DATA SHOWN |
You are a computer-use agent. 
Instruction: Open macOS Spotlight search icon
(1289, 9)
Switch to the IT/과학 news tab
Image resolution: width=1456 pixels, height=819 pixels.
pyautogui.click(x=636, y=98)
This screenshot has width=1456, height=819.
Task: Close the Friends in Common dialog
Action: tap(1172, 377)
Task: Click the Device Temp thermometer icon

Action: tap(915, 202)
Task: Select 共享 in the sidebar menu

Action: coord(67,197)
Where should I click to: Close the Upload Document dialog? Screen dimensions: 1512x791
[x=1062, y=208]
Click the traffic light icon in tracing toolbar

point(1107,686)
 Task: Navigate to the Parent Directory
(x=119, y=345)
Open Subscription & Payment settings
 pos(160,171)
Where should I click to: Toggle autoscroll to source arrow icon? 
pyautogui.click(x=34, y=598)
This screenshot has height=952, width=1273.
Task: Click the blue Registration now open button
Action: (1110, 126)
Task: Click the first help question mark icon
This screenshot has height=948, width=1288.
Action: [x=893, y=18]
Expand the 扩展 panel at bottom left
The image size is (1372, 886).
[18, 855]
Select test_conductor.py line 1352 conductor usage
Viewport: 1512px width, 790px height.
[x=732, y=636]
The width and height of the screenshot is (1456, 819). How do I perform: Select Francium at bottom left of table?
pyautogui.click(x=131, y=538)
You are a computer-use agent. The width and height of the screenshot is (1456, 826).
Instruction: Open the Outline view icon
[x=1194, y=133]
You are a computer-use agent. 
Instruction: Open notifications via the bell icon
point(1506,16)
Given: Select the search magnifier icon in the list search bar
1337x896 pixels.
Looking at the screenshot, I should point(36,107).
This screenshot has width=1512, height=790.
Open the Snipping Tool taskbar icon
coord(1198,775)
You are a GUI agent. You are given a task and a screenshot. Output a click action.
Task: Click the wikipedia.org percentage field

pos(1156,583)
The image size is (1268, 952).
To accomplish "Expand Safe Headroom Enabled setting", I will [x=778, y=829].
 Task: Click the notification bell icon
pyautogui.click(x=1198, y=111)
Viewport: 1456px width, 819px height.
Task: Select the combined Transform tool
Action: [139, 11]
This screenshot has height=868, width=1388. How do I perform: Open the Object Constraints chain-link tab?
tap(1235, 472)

TO DO |
Scan the listing and copy every line where the string "Expand" shows up.

TASK OUTPUT |
Expand the 扩展 panel at bottom left
To accomplish "Expand Safe Headroom Enabled setting", I will [x=778, y=829].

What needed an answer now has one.